Confusion was caused by where the camera had been placed with some broadcasts showing the North Tower at an angle that completely obscured the South Tower and the approaching Flight 175.  The same was true for the collapse of the South Tower.  One station initially reported the loss of the structure as just falling debris.  A few news anchors were completely caught off guard because they were in the middle of interviews or trying to report the attack on the Pentagon and a possible car bomb outside the State Department.

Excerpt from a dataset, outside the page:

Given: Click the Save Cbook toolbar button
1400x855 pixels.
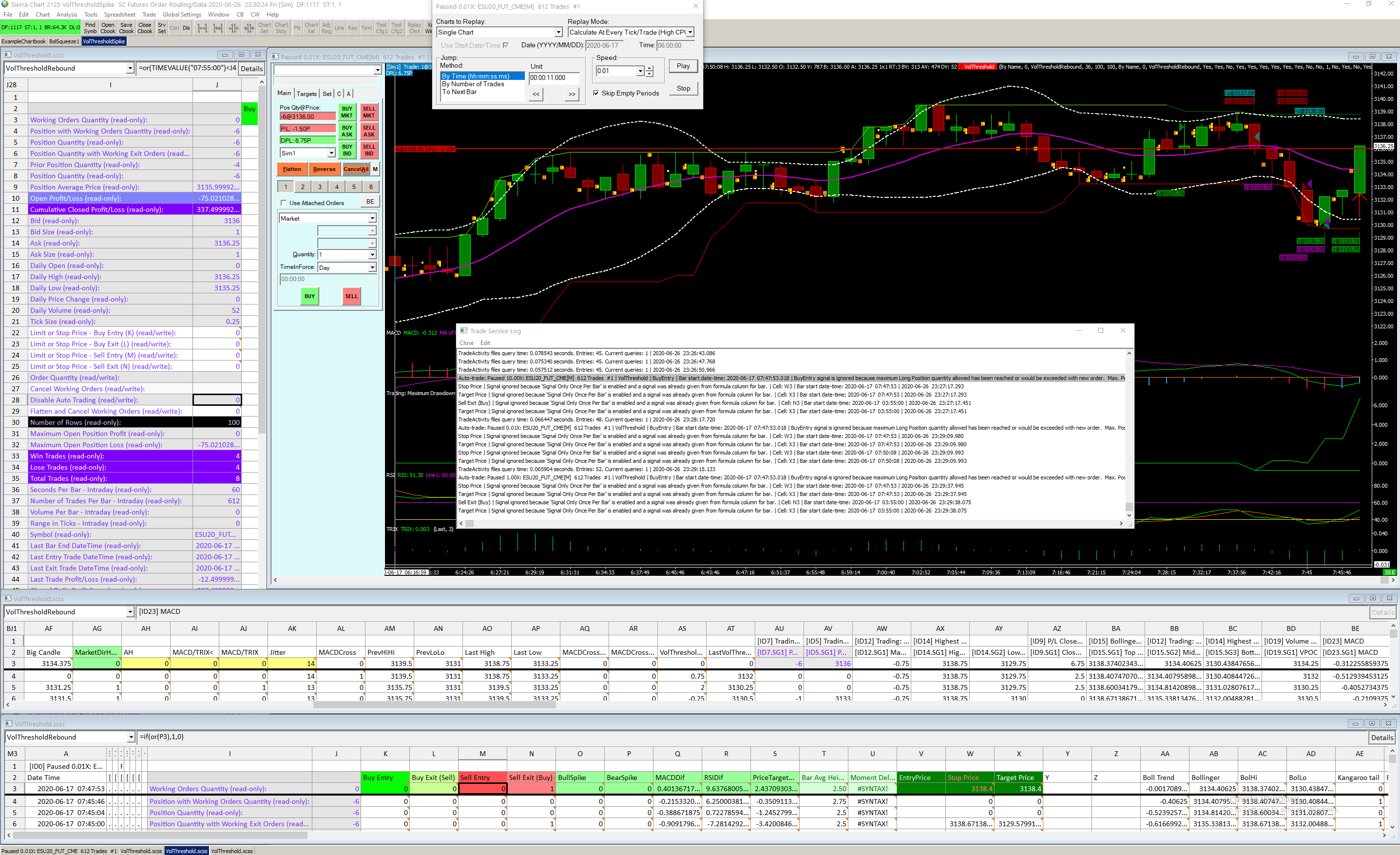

After 22 years, seeing the 9-11 terrorist attacks unfold minute by excruciating minute still hits me like a punch to the gut.  As ABC's Diane Sawyer put it so eloquently back then, “To watch powerless, is a horror.”  There's some footage from that terrible day I still haven't seen and I'm not sure if or when I ever will but I am glad all of it exists on Youtube and other websites because it captures so well the confusion, shock, heartbreak and fear we experienced in 2001.

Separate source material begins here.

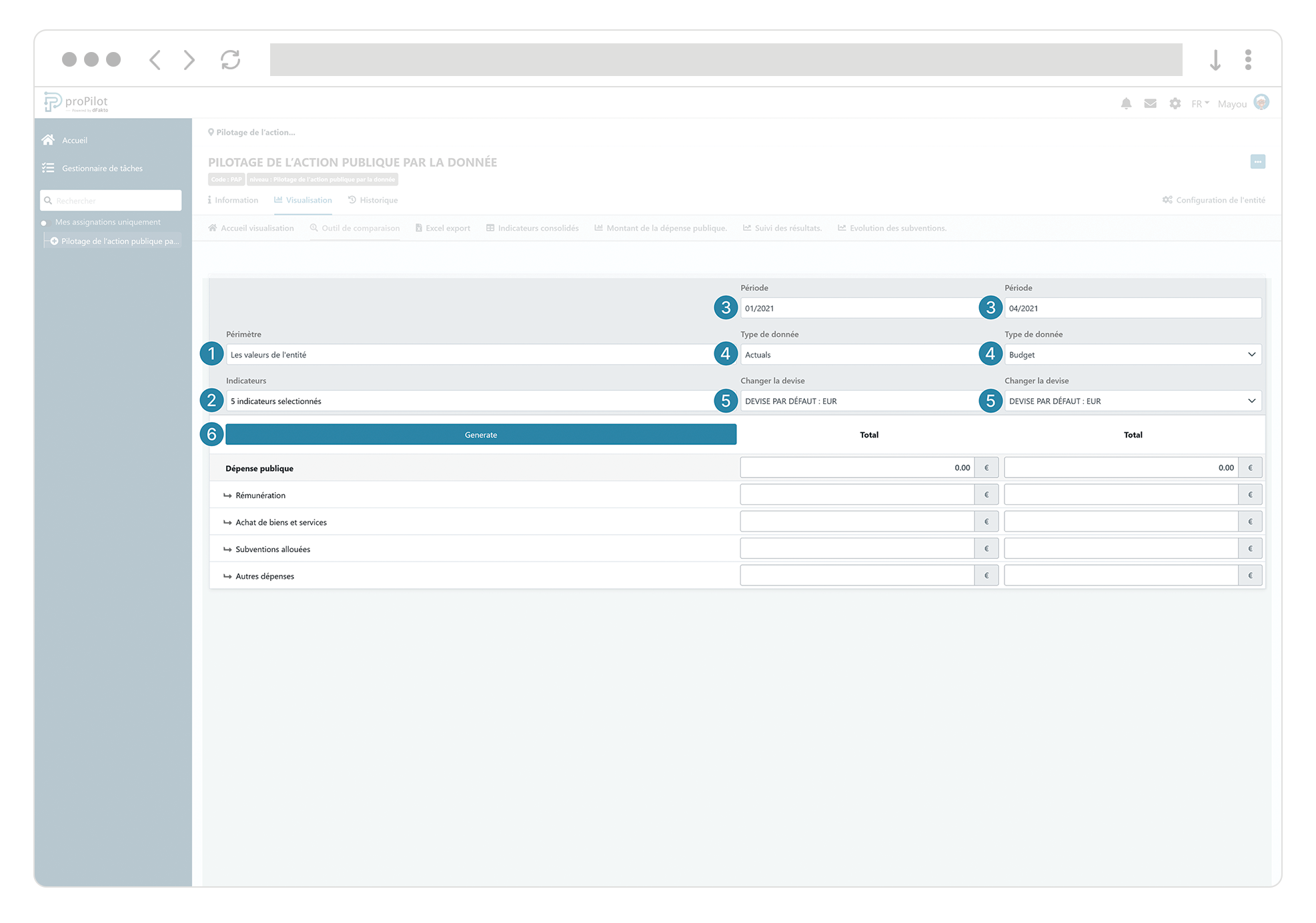
Task: Toggle Mes assignations uniquement switch
Action: [45, 223]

During a 2021 interview with 60 Minutes, New York firefighter Regina Wilson said, “So many of us sacrificed so much that this story can't get lost.  Because the world is changing fast.  And I don't want this to be something that's in a history book that a page is turned, and we're forgotten.”  She's right to have this concern because so often, still photographs, commemorative markers and stone monuments fail to capture the essence of a tragedy.  In 2016, my hometown unveiled its own 9-11 memorial complete with a large steel beam from the World Trade Center.  The archival footage of the attacks as they happened is 9-11's other memorial however, one that shows us a way of life and a sense of innocence that was lost forever on a sunny Tuesday morning so long ago.